Below are the records. Gather each line that holds "computer".

- [Records for the task]:
BEGIN

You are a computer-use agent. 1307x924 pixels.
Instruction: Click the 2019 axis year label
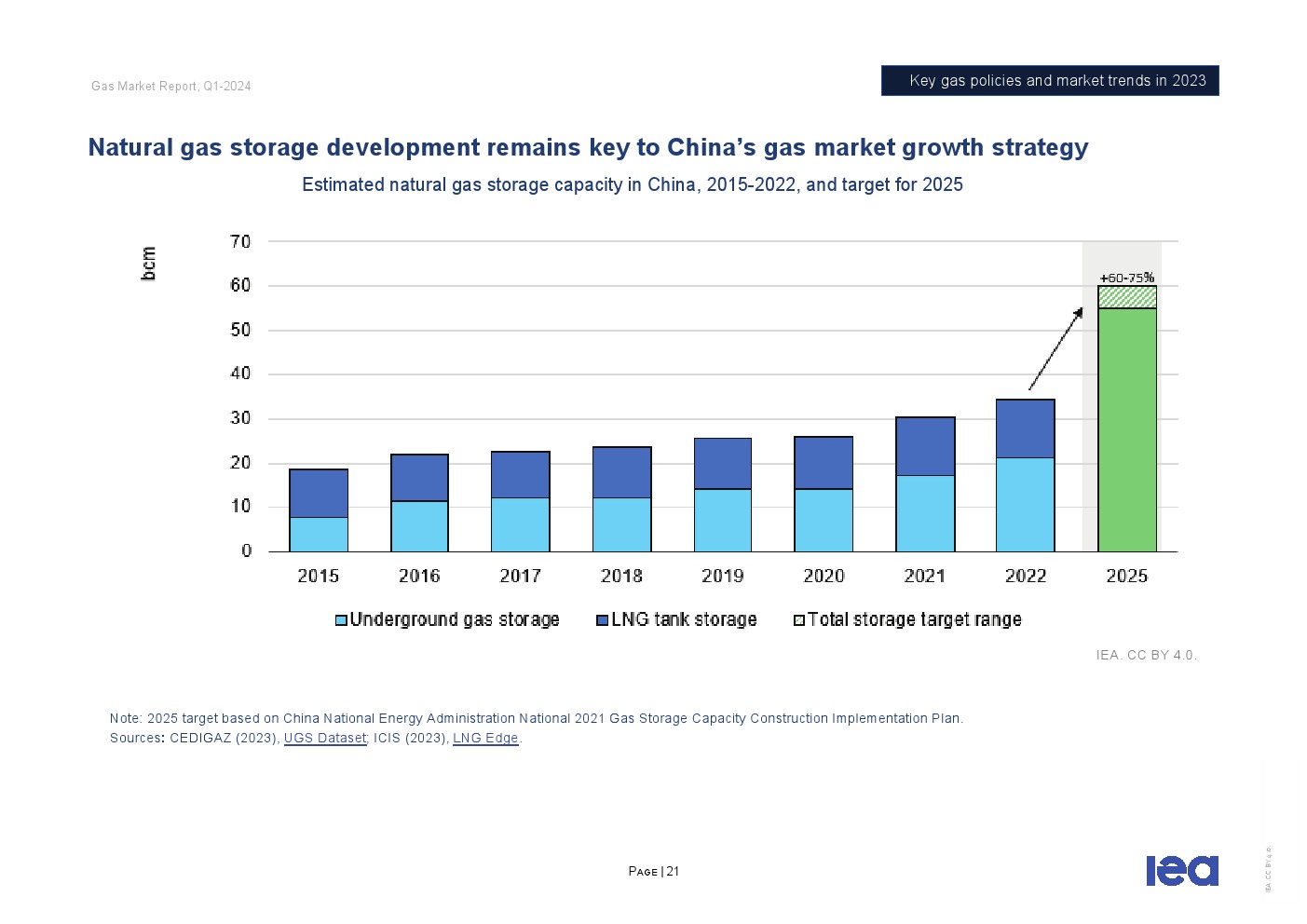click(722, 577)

END
BEGIN

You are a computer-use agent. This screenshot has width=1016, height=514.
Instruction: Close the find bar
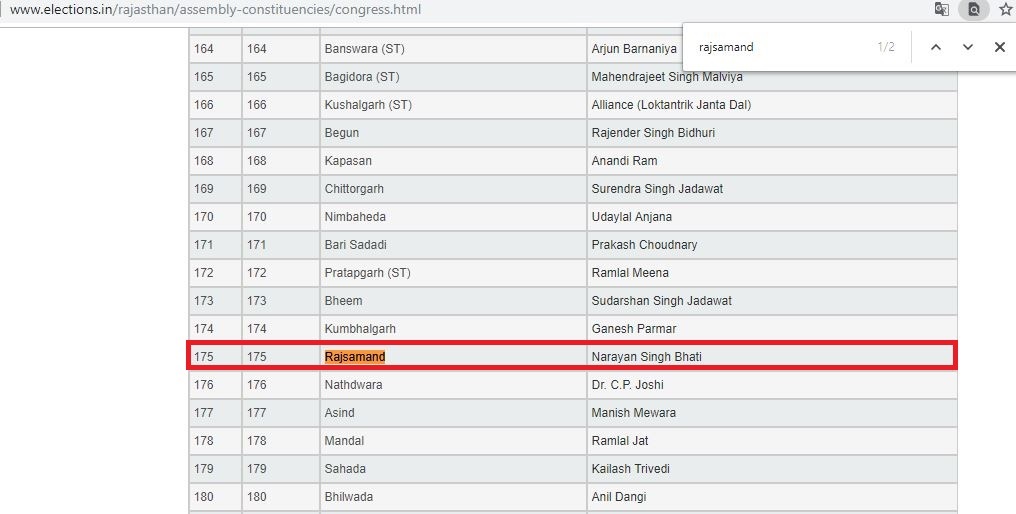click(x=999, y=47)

END

- [Written response]:
You are a computer-use agent. 1307x924 pixels.
You are a computer-use agent. This screenshot has width=1016, height=514.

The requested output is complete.